Mandatory Usage, Pricing and Taxes
These three factors form the bedrock of Brazil’s success. Oil companies in India buy ethanol at Rs 18.75/litre, while producers want Rs 25 (according to a report in this paper yesterday, they are willing to settle at Rs 21); meanwhile, the chemical industry, which uses ethanol as an input, lobbies to keep the price down. Excise adds Rs 3/litre, while state taxes add Rs 4-5/litre. If taxes were dropped, supplier expectations could be met. It is in the public interest to build biofuel capacity, foregoing tax revenues. As with much else, it comes down to the clarity of national objectives.
We must try to learn from Brazil’s success, recognising it has taken them 30 years and several billion dollars of incentives, with many missteps.** Its success results from pursuing a policy goal since 1975 with supportive incentives and controls.

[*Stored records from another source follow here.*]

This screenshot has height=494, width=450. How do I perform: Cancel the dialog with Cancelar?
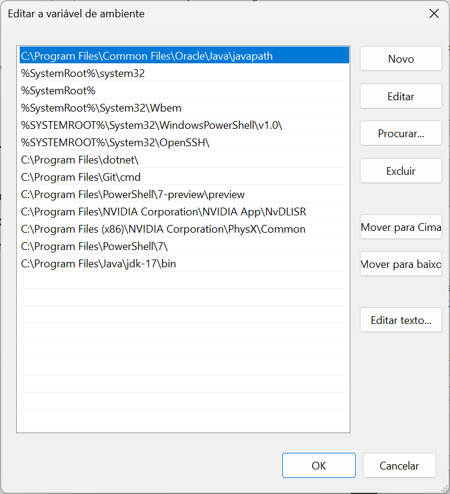pyautogui.click(x=399, y=466)
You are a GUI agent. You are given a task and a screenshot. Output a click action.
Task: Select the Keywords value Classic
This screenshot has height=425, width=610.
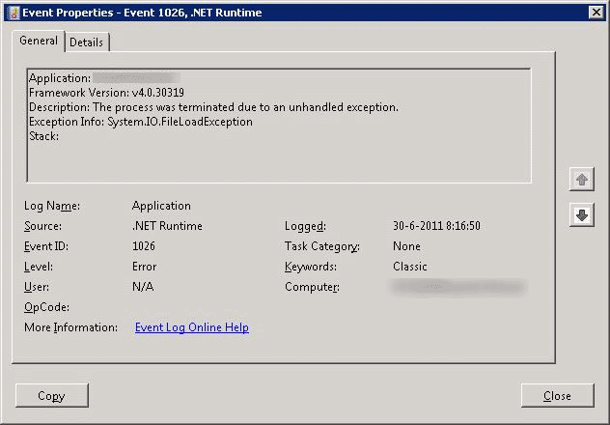pos(409,267)
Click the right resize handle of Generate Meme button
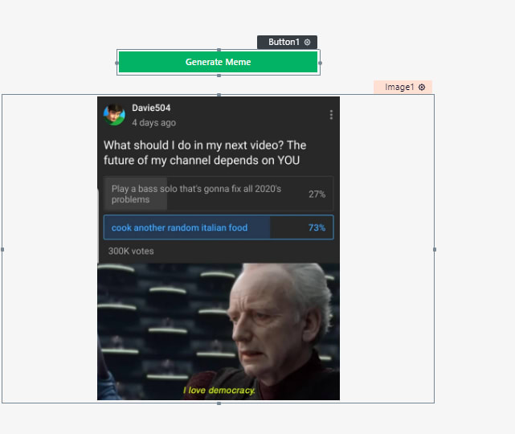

This has included a level of guaranteed purchase of ethanol at controlled prices, a fixed ratio of ethanol to petrol prices that varied over time, loans at low interest rates, even when it was damaging domestically, production quotas for sugar, and government control of exports.
In contrast, our government’s initiatives to develop ethanol and biodiesel appear sporadic and diffuse, unless there is much more going on than meets the eye. We have made a beginning with a mandatory blending of 5 per cent ethanol in nine states and four Union Territories, although supply has been insufficient for implementation. For biodiesel, the Planning Commission’s allocation of Rs 1,500 crore in the Tenth Plan for demonstration projects for jatropha (of which Rs 1,200 crore is for nurseries) pales before the magnitude of the requirements for a successful outcome. Moreover, much depends on the quality of extension support. Many failures in biodiesel crops were apparently because of inappropriate species for prevailing climatic and soil conditions.*** The Railways have conducted trials, but it is difficult to determine whether the effort has been well-planned and systematic, and with what results.

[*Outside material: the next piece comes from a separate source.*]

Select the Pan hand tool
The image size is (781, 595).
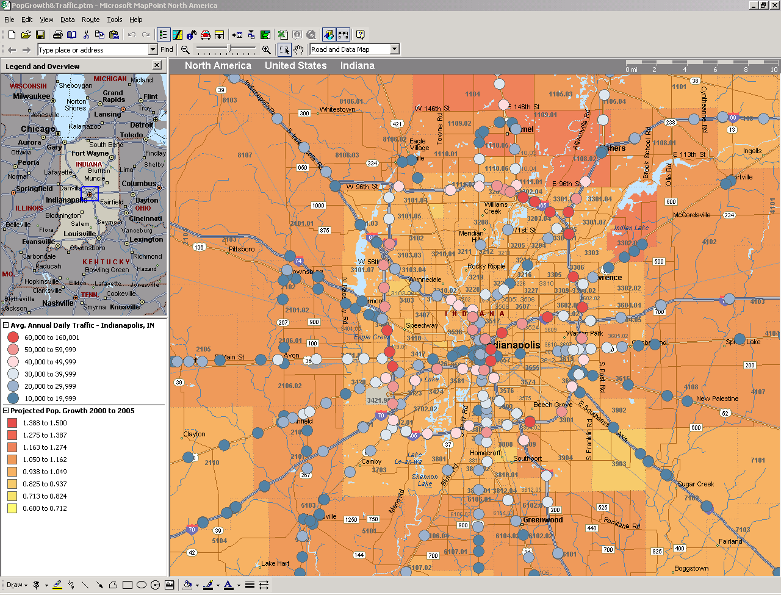(x=298, y=49)
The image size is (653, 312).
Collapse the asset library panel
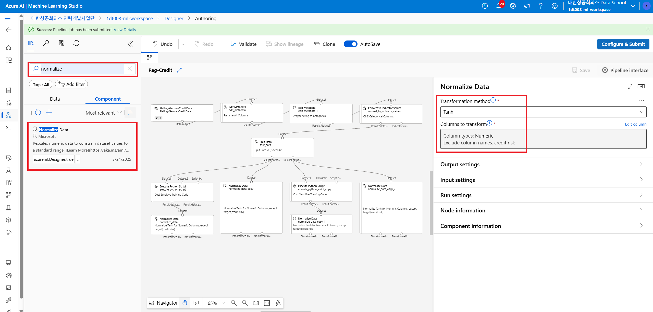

For those who think free markets are the panacea, please remember the importance of regulations and taxes. An eye-opener for me was when I helped a Silicon Valley company in the early 80s to decide where to locate their manufacturing subsidiary, choosing between Mexico (the winner), Ireland, and Austria. The criterion was the net present value of after-tax cash. While costs varied with location, the most important drivers were tax-related. While there are other significant factors, e.g. the cost structure, efficiency and productivity, a well-crafted tax policy can certainly influence objective decisions.
By sheer luck, India can exploit a quirk that the tax wizard who masterminded Brazil’s successful ethanol tax strategy is currently an advisor to the finance minister (see Lunch with BS, March 21, 2006 [Parthasarathy Shome]: ‘Democrazy’ Taxes); we need only make the most of it, drawing on the likes of Teri and Brazil’s CENBIO to build our own success.
* “Crops for cars?” Darryl D’ Monte, http://www.indiatogether.org/2006/feb/env-biocrops.htm .
** “Fuel of future for U.S. now reality in Brazil,” Larry Rohter, The New York Times, April 11, 2006.